Daily newspapers have seen their staffs reduced by 25 percent since 2006; newspaper advertising revenue dropped by 47 percent between 2005 and 2009, according to the report. 

While all types of online journalism have increased, the FCC points out that much of the blogosphere is heavy on commentators and light on hard news reporting. It cites a study by the Pew Center for Excellence in Journalism that looked at the proliferation of new media outlets in Baltimore.

The FCC reported: “But when Pew’s researchers analyzed the content they were providing, particularly regarding the city budget and other public affairs issues, they discovered that 95 percent of the stories -- including those in the new media -- were based on reporting done by traditional media (mostly the Baltimore Sun).”

Daily newspapers like the Baltimore Sun and The Morning Call still do excellent in-depth stories, investigations and spot news reporting. I happily pay for subscriptions to The Call and the Sunday New York Times and donate to public television and radio stations because I value those news sources.  While there’s some overlap, Patch has found a niche catching stories and features overlooked by bigger media.

It has more time and space to focus on positive things happening in a community -- the Eagle Scout landscaping a park, the school program that’s working.

Typically, the press spends a lot of time and space focusing on school budgets and test scores because they are important and affect lots of people, but also because they’re quantifiable. What is more likely to be overlooked is what’s hard to measure: the teacher inspiring students to be creative, the chorus making beautiful music. Patch catches people being good.

The key to rescuing journalism is finding a practical way to make it pay. This I'm sure of: whether it means paying for a subscription or patronizing companies that advertise on your favorite news sources or donating to nonprofit radio stations, websites or television, good journalism will cost you.

To those who recite the “Information wants to be free” mantra of the Cyber Age, I say, “Yes, but my children want to eat.” The journalists I know love the work but can’t afford to do it for free.

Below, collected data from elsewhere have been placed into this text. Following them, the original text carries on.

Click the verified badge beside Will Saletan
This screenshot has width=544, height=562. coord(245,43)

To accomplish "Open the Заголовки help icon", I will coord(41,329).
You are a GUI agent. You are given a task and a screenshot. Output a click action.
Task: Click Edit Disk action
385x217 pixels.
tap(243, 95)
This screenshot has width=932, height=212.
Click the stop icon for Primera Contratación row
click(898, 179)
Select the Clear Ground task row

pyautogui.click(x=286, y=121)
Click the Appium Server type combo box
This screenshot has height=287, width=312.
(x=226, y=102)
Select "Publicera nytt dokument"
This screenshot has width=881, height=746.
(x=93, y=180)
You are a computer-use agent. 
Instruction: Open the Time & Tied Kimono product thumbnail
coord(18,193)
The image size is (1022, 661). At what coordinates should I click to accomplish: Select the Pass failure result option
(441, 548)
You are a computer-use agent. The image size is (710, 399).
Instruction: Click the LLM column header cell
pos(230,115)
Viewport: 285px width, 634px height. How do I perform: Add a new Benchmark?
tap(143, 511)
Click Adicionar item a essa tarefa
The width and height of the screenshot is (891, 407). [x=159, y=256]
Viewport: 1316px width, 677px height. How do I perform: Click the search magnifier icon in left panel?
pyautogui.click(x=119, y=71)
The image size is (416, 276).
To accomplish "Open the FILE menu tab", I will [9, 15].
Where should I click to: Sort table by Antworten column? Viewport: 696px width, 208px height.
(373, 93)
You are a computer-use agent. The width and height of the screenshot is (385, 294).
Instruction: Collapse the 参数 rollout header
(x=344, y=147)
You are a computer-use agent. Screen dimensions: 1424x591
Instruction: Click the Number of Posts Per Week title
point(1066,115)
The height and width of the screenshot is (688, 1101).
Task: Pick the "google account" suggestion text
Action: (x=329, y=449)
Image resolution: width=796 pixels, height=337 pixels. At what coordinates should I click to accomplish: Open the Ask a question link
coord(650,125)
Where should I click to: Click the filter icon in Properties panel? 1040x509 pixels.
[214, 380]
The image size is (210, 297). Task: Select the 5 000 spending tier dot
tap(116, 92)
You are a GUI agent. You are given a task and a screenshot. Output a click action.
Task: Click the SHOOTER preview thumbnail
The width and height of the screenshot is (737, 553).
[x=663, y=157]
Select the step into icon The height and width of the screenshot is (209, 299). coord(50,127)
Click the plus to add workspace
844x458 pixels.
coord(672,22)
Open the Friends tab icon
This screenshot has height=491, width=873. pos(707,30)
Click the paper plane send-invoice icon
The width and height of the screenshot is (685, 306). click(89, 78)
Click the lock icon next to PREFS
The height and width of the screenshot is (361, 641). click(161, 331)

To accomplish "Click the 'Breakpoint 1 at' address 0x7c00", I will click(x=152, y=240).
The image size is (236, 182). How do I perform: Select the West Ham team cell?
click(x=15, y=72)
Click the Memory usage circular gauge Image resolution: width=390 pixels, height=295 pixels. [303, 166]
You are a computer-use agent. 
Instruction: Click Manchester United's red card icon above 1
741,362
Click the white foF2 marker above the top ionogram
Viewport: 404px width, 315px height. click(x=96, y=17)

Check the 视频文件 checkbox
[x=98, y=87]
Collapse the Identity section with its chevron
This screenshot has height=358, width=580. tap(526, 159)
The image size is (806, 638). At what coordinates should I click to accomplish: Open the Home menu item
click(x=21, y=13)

Show me someone who sits through all municipal meetings and writes about them for free and I’ll show you a person with an agenda.

The FCC report mentions Patch and the value its reporters and editors add to the news business, but points out rightly that local Patch websites don’t have the staff or the resources to do lengthy investigations and “full-time enterprise reporting.”

Yet just this week, Patch columnist Bernie O’Hare broke a story about Bruce Gilbert, the nominee for Northampton County finance chief having a history of seven small money judgments filed against him, including a federal tax lien. Gilbert’s nomination was withdrawn Tuesday.

Patch is a work in progress. I’m guessing that when the first truly independent newspapers emerged in the 1600s, they had to learn by trial and error about what to cover and -- just as important -- how to pay for it.

Online journalism is in its infancy and there’s going to be some growing pains. It’s got to figure out how to make reporting pay -- and soon.